Each record below should appear again exactly as written.

### RECORDS FOR THE TASK
--------------------------------

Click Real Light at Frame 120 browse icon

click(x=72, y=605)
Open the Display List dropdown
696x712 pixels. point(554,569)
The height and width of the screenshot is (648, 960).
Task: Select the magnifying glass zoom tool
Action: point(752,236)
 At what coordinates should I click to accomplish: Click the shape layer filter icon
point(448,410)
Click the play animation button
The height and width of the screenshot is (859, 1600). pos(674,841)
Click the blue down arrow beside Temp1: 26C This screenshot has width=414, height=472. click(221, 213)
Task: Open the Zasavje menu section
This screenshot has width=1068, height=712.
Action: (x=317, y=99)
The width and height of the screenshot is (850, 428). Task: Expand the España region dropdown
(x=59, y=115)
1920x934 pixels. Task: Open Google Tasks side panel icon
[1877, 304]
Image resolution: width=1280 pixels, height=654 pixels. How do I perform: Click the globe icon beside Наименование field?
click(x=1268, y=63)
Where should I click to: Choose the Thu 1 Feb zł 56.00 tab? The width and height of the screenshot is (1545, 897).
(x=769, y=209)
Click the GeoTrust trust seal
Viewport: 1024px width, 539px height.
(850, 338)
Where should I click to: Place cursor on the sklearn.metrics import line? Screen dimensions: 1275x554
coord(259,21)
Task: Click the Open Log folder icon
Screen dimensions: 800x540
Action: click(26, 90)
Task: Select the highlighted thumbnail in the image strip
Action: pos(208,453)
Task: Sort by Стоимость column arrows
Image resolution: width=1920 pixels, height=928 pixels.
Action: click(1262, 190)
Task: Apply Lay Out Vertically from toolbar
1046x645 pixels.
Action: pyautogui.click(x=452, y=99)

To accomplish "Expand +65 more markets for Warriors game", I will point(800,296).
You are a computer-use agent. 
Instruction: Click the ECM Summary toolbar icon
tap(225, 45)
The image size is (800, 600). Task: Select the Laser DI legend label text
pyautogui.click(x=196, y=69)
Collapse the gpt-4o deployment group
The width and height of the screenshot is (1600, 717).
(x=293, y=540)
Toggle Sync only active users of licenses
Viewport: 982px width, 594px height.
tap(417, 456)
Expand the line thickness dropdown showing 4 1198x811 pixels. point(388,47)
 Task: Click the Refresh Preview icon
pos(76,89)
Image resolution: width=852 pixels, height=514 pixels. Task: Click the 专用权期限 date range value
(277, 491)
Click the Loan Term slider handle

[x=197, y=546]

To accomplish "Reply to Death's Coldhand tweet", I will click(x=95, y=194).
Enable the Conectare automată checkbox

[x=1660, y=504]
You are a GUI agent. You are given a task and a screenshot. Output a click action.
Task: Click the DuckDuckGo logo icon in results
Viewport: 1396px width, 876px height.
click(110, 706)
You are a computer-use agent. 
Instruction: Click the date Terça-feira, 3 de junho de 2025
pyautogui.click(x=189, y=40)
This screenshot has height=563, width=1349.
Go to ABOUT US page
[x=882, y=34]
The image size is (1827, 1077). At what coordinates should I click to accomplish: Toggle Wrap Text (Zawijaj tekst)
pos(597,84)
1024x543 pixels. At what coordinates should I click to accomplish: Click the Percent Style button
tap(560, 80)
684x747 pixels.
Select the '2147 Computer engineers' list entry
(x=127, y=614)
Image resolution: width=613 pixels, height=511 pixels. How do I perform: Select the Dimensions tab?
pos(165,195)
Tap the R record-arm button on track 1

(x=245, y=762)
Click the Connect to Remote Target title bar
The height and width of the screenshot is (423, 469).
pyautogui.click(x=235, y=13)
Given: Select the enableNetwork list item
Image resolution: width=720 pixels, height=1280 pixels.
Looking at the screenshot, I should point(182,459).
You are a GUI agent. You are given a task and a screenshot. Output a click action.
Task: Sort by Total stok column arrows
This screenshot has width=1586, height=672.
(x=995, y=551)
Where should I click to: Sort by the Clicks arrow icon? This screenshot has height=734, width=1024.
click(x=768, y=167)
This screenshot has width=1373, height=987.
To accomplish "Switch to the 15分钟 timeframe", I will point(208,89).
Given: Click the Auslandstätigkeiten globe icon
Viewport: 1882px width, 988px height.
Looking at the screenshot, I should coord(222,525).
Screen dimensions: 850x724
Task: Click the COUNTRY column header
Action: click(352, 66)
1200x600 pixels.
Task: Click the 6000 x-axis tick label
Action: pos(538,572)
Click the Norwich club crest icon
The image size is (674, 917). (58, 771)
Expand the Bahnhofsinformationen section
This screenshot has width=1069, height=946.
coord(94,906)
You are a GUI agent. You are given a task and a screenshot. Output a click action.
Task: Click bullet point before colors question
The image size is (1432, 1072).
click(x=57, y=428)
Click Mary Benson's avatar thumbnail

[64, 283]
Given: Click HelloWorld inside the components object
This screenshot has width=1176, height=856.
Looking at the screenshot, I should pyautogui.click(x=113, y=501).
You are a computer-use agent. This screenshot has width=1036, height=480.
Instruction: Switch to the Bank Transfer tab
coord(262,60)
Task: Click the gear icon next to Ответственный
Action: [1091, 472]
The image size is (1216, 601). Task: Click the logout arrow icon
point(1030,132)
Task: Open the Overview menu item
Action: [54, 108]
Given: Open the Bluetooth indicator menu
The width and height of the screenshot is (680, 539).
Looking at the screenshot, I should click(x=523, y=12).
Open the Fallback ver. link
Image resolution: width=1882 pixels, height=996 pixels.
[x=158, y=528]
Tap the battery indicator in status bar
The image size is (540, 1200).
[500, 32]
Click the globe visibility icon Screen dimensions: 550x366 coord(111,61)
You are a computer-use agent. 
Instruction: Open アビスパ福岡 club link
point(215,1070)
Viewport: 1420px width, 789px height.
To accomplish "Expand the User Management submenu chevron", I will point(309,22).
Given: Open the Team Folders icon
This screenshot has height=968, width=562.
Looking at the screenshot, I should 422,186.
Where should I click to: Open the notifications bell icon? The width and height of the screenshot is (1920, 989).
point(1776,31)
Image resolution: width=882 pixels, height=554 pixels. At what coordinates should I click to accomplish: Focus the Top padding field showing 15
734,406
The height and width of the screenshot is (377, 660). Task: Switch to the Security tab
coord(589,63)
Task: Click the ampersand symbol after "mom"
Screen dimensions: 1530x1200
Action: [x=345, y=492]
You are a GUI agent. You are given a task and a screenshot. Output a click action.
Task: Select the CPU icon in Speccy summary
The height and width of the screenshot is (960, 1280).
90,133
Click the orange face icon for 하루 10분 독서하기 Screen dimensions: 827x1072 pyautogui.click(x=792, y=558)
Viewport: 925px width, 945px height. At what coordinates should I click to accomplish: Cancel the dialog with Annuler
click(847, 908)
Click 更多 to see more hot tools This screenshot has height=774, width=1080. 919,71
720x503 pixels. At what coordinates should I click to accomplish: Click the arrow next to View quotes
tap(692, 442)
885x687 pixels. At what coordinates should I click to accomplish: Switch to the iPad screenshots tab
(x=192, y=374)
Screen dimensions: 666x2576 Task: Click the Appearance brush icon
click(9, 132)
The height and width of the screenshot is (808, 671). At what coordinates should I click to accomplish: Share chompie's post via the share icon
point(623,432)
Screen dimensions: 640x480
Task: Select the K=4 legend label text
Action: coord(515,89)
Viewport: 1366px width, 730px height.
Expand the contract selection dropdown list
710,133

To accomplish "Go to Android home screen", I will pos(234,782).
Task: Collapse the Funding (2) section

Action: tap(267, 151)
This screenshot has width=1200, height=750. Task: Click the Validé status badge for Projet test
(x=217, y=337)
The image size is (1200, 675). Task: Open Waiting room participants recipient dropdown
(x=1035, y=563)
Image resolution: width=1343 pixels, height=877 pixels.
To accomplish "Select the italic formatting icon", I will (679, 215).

--------------------------------

### RESULT
Click Real Light at Frame 120 browse icon

click(x=72, y=605)
Open the Display List dropdown
696x712 pixels. point(554,569)
The height and width of the screenshot is (648, 960).
Task: Select the magnifying glass zoom tool
Action: point(752,236)
 At what coordinates should I click to accomplish: Click the shape layer filter icon
point(448,410)
Click the play animation button
The height and width of the screenshot is (859, 1600). pos(674,841)
Click the blue down arrow beside Temp1: 26C This screenshot has width=414, height=472. click(221, 213)
Task: Open the Zasavje menu section
This screenshot has width=1068, height=712.
Action: (x=317, y=99)
The width and height of the screenshot is (850, 428). Task: Expand the España region dropdown
(x=59, y=115)
1920x934 pixels. Task: Open Google Tasks side panel icon
[1877, 304]
Image resolution: width=1280 pixels, height=654 pixels. How do I perform: Click the globe icon beside Наименование field?
click(x=1268, y=63)
Where should I click to: Choose the Thu 1 Feb zł 56.00 tab? The width and height of the screenshot is (1545, 897).
(x=769, y=209)
Click the GeoTrust trust seal
Viewport: 1024px width, 539px height.
(850, 338)
Where should I click to: Place cursor on the sklearn.metrics import line? Screen dimensions: 1275x554
coord(259,21)
Task: Click the Open Log folder icon
Screen dimensions: 800x540
Action: click(26, 90)
Task: Select the highlighted thumbnail in the image strip
Action: pos(208,453)
Task: Sort by Стоимость column arrows
Image resolution: width=1920 pixels, height=928 pixels.
Action: click(1262, 190)
Task: Apply Lay Out Vertically from toolbar
1046x645 pixels.
Action: pyautogui.click(x=452, y=99)

To accomplish "Expand +65 more markets for Warriors game", I will point(800,296).
You are a computer-use agent. 
Instruction: Click the ECM Summary toolbar icon
tap(225, 45)
The image size is (800, 600). Task: Select the Laser DI legend label text
pyautogui.click(x=196, y=69)
Collapse the gpt-4o deployment group
The width and height of the screenshot is (1600, 717).
(x=293, y=540)
Toggle Sync only active users of licenses
Viewport: 982px width, 594px height.
tap(417, 456)
Expand the line thickness dropdown showing 4 1198x811 pixels. point(388,47)
 Task: Click the Refresh Preview icon
pos(76,89)
Image resolution: width=852 pixels, height=514 pixels. Task: Click the 专用权期限 date range value
(277, 491)
Click the Loan Term slider handle

[x=197, y=546]

To accomplish "Reply to Death's Coldhand tweet", I will click(x=95, y=194).
Enable the Conectare automată checkbox

[x=1660, y=504]
You are a GUI agent. You are given a task and a screenshot. Output a click action.
Task: Click the DuckDuckGo logo icon in results
Viewport: 1396px width, 876px height.
click(110, 706)
You are a computer-use agent. 
Instruction: Click the date Terça-feira, 3 de junho de 2025
pyautogui.click(x=189, y=40)
This screenshot has height=563, width=1349.
Go to ABOUT US page
[x=882, y=34]
The image size is (1827, 1077). At what coordinates should I click to accomplish: Toggle Wrap Text (Zawijaj tekst)
pos(597,84)
1024x543 pixels. At what coordinates should I click to accomplish: Click the Percent Style button
tap(560, 80)
684x747 pixels.
Select the '2147 Computer engineers' list entry
(x=127, y=614)
Image resolution: width=613 pixels, height=511 pixels. How do I perform: Select the Dimensions tab?
pos(165,195)
Tap the R record-arm button on track 1

(x=245, y=762)
Click the Connect to Remote Target title bar
The height and width of the screenshot is (423, 469).
pyautogui.click(x=235, y=13)
Given: Select the enableNetwork list item
Image resolution: width=720 pixels, height=1280 pixels.
Looking at the screenshot, I should point(182,459).
You are a GUI agent. You are given a task and a screenshot. Output a click action.
Task: Sort by Total stok column arrows
This screenshot has width=1586, height=672.
(x=995, y=551)
Where should I click to: Sort by the Clicks arrow icon? This screenshot has height=734, width=1024.
click(x=768, y=167)
This screenshot has width=1373, height=987.
To accomplish "Switch to the 15分钟 timeframe", I will point(208,89).
Given: Click the Auslandstätigkeiten globe icon
Viewport: 1882px width, 988px height.
Looking at the screenshot, I should coord(222,525).
Screen dimensions: 850x724
Task: Click the COUNTRY column header
Action: click(352, 66)
1200x600 pixels.
Task: Click the 6000 x-axis tick label
Action: pos(538,572)
Click the Norwich club crest icon
The image size is (674, 917). (58, 771)
Expand the Bahnhofsinformationen section
This screenshot has width=1069, height=946.
coord(94,906)
You are a GUI agent. You are given a task and a screenshot. Output a click action.
Task: Click bullet point before colors question
The image size is (1432, 1072).
click(x=57, y=428)
Click Mary Benson's avatar thumbnail

[64, 283]
Given: Click HelloWorld inside the components object
This screenshot has width=1176, height=856.
Looking at the screenshot, I should pyautogui.click(x=113, y=501).
You are a computer-use agent. This screenshot has width=1036, height=480.
Instruction: Switch to the Bank Transfer tab
coord(262,60)
Task: Click the gear icon next to Ответственный
Action: [1091, 472]
The image size is (1216, 601). Task: Click the logout arrow icon
point(1030,132)
Task: Open the Overview menu item
Action: [54, 108]
Given: Open the Bluetooth indicator menu
The width and height of the screenshot is (680, 539).
Looking at the screenshot, I should click(x=523, y=12).
Open the Fallback ver. link
Image resolution: width=1882 pixels, height=996 pixels.
[x=158, y=528]
Tap the battery indicator in status bar
The image size is (540, 1200).
[500, 32]
Click the globe visibility icon Screen dimensions: 550x366 coord(111,61)
You are a computer-use agent. 
Instruction: Open アビスパ福岡 club link
point(215,1070)
Viewport: 1420px width, 789px height.
To accomplish "Expand the User Management submenu chevron", I will point(309,22).
Given: Open the Team Folders icon
This screenshot has height=968, width=562.
Looking at the screenshot, I should 422,186.
Where should I click to: Open the notifications bell icon? The width and height of the screenshot is (1920, 989).
point(1776,31)
Image resolution: width=882 pixels, height=554 pixels. At what coordinates should I click to accomplish: Focus the Top padding field showing 15
734,406
The height and width of the screenshot is (377, 660). Task: Switch to the Security tab
coord(589,63)
Task: Click the ampersand symbol after "mom"
Screen dimensions: 1530x1200
Action: [x=345, y=492]
You are a GUI agent. You are given a task and a screenshot. Output a click action.
Task: Select the CPU icon in Speccy summary
The height and width of the screenshot is (960, 1280).
90,133
Click the orange face icon for 하루 10분 독서하기 Screen dimensions: 827x1072 pyautogui.click(x=792, y=558)
Viewport: 925px width, 945px height. At what coordinates should I click to accomplish: Cancel the dialog with Annuler
click(847, 908)
Click 更多 to see more hot tools This screenshot has height=774, width=1080. 919,71
720x503 pixels. At what coordinates should I click to accomplish: Click the arrow next to View quotes
tap(692, 442)
885x687 pixels. At what coordinates should I click to accomplish: Switch to the iPad screenshots tab
(x=192, y=374)
Screen dimensions: 666x2576 Task: Click the Appearance brush icon
click(9, 132)
The height and width of the screenshot is (808, 671). At what coordinates should I click to accomplish: Share chompie's post via the share icon
point(623,432)
Screen dimensions: 640x480
Task: Select the K=4 legend label text
Action: coord(515,89)
Viewport: 1366px width, 730px height.
Expand the contract selection dropdown list
710,133

To accomplish "Go to Android home screen", I will pos(234,782).
Task: Collapse the Funding (2) section

Action: tap(267, 151)
This screenshot has width=1200, height=750. Task: Click the Validé status badge for Projet test
(x=217, y=337)
The image size is (1200, 675). Task: Open Waiting room participants recipient dropdown
(x=1035, y=563)
Image resolution: width=1343 pixels, height=877 pixels.
To accomplish "Select the italic formatting icon", I will (679, 215).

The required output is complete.